I mean, c’mon, how long do you think the Bush Regime will be able to keep the lid on stories of torture and humiliartion like the hundreds and thousands of illegal aliens forced to drink tap water instead of Sullivan-approved bottled?
But, seriously, is Andrew incapable of recognizing onesy-twosey situations as being onsey-twosey situations? And, further, is St. Sullivan blind to the fact that these situations are neither condoned *and* the offenders prosecuted?
.
I seem to remember about a year ago that Sullivan got all in a huff over someone (I think instapundit, but maybe it was just a link) calling him a “future Kos diarist”. It touched off one of those “how dare you claim I’m not conservative” boilerplate posts Andrew seems to have at the ready.
I just wonder how similar a post one could find on DU, DK or maybe HuffPo…just wondering.
Question- don’t we want to extend Geneva convention protections to those who fight wars (for lack of a better term) properly? You know- uniforms, fields of battle, a little less on the killing civilians of all stripes?
Not to say morality goes out the window when you don’t sign on to the contract…but if we insist fighting this generation of warfare while playing by the old rules, aren’t we setting ourselves up for a loss and just as much blood on our hands?
America is for Boring Christians only
Followed by:
For all the article’s other faults, the sloppy writing/lack of even rudimentary fact checking are most telling.
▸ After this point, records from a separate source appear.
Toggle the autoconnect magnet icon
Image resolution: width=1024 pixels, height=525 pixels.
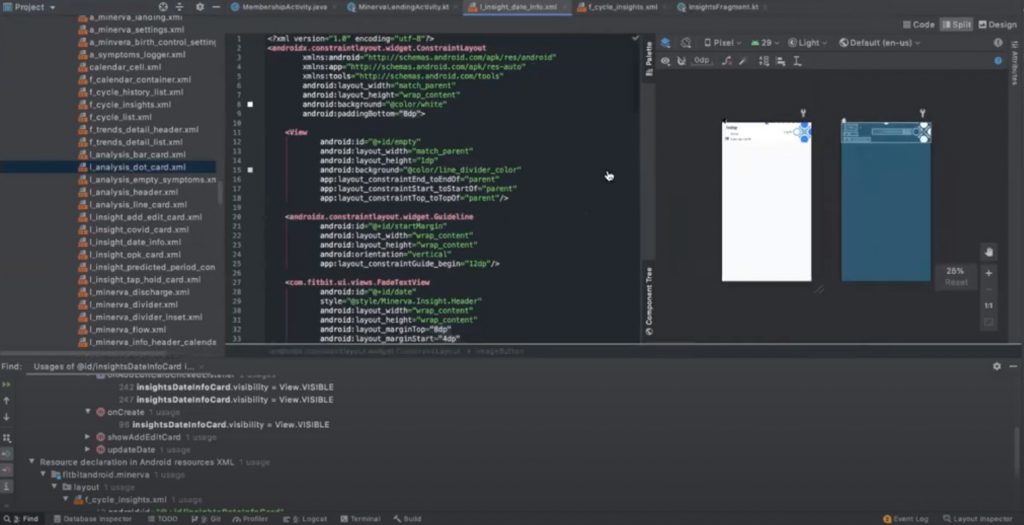[x=681, y=61]
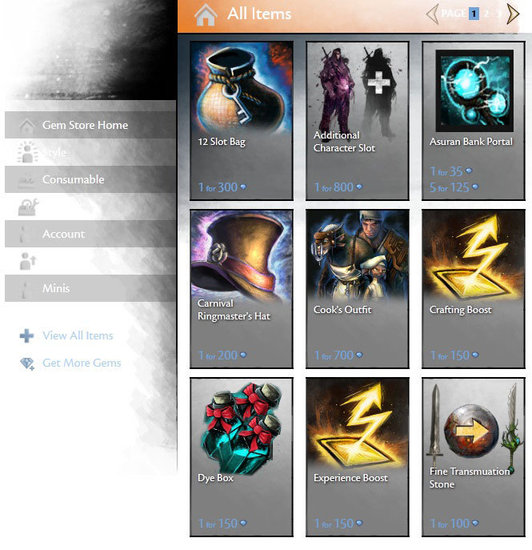Open the Account category

pos(90,234)
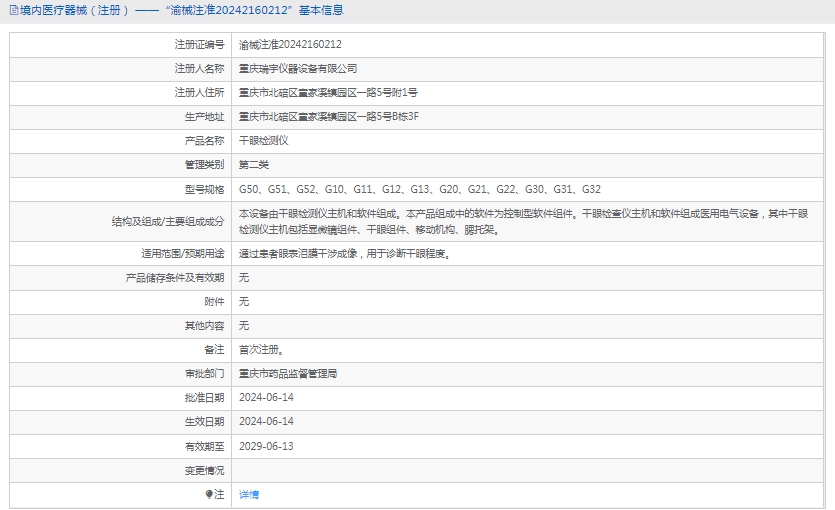This screenshot has width=835, height=510.
Task: Click the 批准日期 row label
Action: pos(204,398)
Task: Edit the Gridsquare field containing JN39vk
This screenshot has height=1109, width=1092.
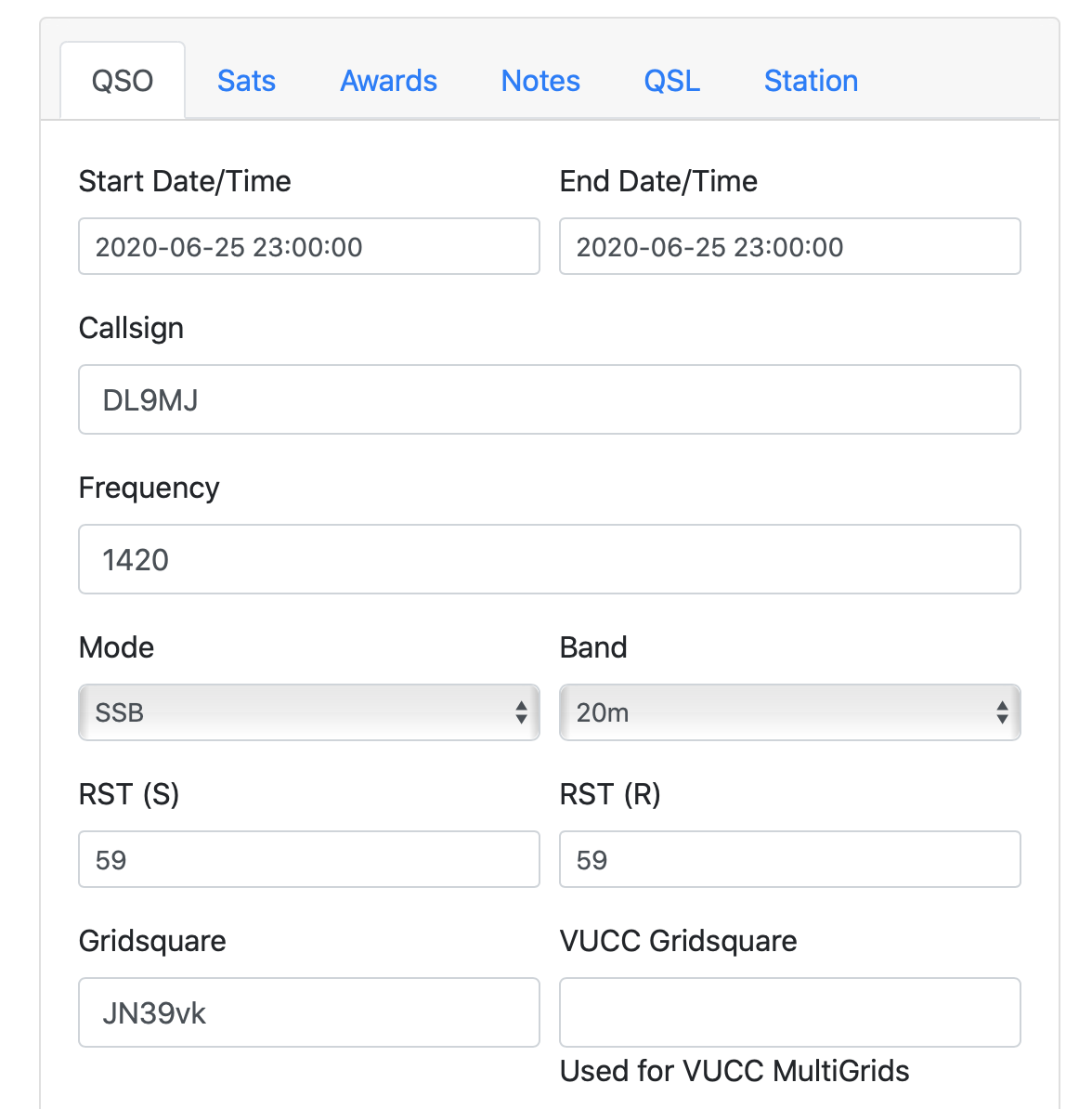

That boy needs an editor. Or maybe it’s a new editor.
Lotsa tits in binders that the US is apparently reconsidering the status of “humiliation” while the UN continues to shelter those who have run rape operations while wearing blue helmets.
Dunno. Gotta figure there’s a reason for that beyond concern for human rights. I mean, if someone’s really concerned about human rights, then they’d be more concerned with, oh, the genocide in Darfur, the slave state in North Korea, or maybe Mugabe’s slow ruin of Zimbabwe, Castro’s police state, or even the conditions inside French prisons.
All that seems more critical—to be conditions that are more abusive, and to effect more people—to me than the possible embarassment of a few people.
I agree with the Andrew Sullivan award idea. I mean we have the Emmy, the Grammy, the Fiskie (over at LGF), why not the Sully?
Of course Andrew didn’t quote this part of the story he blogged:
Some legal scholars also want to ignore the fact that the circumstances in which we find ourselves are far from customary and not contemplated when Article 3 was drafted, but then we start the whole intentionalist thing up again.
Also missing from Andrew’s post is the fact that in signing on to the UN Convention Against Torture, the Senate specifically adopted a definition of torture consistent with the changes being made to the Field Manual now.
That’s why he refers to the US being a “rogue state,” rather than focusing on the Administration, though he probably hopes people won’t catch the distinction.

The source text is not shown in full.